-- Start --
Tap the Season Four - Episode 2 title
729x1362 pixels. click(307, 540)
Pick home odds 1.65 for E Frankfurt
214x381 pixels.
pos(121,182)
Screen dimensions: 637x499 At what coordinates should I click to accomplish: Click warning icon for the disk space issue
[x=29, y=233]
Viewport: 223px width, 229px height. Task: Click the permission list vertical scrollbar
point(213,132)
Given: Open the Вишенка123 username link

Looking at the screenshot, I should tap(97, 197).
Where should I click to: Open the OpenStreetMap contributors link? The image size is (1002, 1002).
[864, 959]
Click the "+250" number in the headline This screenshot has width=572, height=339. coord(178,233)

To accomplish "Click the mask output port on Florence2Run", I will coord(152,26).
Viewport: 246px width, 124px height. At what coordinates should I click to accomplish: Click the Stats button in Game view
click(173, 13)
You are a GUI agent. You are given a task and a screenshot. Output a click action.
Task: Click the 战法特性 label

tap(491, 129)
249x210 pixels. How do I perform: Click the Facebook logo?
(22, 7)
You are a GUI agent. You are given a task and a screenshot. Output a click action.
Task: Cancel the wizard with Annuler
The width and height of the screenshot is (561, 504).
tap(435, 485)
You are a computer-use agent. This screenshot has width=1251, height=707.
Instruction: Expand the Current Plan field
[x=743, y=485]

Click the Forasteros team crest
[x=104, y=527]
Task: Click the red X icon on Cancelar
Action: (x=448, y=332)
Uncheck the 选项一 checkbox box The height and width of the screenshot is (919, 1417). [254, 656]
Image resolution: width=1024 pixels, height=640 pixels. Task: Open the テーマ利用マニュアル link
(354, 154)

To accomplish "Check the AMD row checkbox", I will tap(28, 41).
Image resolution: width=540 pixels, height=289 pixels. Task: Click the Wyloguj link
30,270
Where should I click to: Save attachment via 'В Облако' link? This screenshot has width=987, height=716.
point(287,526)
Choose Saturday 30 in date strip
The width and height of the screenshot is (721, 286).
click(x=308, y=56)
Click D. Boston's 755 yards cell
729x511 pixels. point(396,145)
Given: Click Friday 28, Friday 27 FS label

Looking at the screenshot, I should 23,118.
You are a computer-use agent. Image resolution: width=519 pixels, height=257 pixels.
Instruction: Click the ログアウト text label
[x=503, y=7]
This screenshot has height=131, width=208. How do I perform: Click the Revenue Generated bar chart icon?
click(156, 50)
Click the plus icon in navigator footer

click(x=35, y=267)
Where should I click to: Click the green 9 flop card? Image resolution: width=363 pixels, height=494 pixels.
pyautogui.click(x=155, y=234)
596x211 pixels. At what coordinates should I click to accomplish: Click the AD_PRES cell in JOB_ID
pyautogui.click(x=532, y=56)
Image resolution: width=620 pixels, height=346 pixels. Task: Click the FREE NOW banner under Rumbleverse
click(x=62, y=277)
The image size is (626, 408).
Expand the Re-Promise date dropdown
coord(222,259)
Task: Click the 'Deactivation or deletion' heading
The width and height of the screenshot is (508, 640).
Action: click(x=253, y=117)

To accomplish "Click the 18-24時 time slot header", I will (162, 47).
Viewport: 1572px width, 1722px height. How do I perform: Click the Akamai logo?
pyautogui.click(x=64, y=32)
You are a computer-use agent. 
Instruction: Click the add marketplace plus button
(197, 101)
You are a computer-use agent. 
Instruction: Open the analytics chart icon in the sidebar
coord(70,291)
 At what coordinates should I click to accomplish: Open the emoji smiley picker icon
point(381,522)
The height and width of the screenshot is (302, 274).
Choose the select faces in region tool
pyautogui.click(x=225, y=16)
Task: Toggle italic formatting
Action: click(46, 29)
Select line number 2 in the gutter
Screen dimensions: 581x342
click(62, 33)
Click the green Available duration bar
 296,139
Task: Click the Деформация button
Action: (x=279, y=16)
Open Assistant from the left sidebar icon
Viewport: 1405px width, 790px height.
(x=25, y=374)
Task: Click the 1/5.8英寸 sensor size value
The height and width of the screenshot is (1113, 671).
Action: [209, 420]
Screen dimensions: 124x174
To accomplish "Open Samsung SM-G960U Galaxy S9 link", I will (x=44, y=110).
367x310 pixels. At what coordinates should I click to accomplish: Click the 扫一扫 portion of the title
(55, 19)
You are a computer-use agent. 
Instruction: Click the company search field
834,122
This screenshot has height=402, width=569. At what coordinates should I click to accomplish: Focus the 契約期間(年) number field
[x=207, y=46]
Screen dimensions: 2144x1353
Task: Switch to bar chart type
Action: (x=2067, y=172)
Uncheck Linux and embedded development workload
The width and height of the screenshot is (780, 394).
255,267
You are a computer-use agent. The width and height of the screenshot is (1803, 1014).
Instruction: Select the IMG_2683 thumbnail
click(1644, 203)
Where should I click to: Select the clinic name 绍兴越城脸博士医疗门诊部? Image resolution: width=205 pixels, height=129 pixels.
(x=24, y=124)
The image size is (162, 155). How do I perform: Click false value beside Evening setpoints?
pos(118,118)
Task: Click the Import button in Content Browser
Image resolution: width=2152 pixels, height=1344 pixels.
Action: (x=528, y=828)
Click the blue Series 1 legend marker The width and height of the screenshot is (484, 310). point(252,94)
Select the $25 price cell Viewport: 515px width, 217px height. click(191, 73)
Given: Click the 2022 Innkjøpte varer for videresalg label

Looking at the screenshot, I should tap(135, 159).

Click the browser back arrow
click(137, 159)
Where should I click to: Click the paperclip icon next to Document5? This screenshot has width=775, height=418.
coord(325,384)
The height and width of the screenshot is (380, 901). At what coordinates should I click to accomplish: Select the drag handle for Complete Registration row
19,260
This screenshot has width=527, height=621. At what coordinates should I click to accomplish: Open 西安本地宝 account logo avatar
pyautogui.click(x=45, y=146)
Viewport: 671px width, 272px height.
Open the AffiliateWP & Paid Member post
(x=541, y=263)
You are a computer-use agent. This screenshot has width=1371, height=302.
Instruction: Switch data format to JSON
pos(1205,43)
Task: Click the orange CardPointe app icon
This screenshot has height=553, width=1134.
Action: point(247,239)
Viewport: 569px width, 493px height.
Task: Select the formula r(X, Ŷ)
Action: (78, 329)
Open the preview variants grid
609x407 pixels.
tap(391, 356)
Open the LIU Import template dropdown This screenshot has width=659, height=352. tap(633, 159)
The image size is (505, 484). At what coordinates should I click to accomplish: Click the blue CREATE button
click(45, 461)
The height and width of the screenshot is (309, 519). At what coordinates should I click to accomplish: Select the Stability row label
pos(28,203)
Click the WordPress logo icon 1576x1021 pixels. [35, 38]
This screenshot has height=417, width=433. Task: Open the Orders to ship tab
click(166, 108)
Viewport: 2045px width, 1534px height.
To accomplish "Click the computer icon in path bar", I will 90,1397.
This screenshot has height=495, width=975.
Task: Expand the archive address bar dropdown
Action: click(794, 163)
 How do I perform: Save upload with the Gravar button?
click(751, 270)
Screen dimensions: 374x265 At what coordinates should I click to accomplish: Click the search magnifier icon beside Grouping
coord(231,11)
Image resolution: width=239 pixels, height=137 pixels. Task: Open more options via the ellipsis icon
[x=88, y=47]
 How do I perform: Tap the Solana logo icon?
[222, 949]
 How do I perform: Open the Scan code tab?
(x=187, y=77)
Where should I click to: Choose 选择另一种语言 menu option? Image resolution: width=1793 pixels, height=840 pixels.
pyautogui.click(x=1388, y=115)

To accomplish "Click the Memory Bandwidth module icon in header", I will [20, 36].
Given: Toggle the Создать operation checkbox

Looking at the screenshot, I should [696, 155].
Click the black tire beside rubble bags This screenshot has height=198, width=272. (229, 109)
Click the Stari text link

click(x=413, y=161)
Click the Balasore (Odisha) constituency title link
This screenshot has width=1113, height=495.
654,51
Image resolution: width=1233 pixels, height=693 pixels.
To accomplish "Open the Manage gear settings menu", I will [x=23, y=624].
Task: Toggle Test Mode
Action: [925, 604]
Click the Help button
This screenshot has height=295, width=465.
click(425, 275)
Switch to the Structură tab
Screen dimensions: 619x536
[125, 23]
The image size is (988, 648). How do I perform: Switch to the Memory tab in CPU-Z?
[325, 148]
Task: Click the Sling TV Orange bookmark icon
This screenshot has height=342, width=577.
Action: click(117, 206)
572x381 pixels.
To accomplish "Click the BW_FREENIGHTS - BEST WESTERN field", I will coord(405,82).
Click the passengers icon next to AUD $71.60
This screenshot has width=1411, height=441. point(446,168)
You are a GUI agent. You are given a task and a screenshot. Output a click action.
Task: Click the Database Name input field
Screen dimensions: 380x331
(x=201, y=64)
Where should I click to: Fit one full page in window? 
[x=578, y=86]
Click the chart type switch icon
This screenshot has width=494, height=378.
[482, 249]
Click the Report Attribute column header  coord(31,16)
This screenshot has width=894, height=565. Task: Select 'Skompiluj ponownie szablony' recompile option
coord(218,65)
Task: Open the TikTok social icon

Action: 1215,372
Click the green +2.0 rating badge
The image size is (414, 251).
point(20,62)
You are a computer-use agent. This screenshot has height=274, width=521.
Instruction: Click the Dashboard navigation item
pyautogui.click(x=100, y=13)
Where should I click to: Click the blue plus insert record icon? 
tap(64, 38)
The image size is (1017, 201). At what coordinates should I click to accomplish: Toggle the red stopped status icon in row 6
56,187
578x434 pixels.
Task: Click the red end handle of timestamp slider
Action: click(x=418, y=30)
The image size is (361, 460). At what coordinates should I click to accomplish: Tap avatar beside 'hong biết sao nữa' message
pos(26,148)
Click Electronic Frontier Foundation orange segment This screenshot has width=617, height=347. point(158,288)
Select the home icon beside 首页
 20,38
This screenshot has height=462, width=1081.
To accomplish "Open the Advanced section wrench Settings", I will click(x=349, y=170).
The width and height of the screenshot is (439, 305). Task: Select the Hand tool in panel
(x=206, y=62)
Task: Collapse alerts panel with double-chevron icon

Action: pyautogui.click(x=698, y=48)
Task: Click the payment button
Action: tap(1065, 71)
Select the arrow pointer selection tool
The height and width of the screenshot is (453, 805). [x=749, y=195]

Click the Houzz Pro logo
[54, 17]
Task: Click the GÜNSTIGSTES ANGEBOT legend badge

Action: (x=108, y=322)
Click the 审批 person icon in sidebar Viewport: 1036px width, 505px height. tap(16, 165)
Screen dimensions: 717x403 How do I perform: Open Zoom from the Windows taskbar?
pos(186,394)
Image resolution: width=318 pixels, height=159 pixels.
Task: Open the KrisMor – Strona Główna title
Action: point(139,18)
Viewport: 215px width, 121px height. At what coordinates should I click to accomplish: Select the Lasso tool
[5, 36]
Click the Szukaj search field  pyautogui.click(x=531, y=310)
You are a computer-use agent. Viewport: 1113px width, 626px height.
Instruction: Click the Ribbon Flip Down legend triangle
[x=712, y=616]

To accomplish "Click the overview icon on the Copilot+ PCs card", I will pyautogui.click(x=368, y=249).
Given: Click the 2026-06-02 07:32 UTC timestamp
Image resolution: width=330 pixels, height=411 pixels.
-- End --
Required task:
How many lines in the entries above contain the word "blue"? Reply with the number alone.

Finished exercise:
3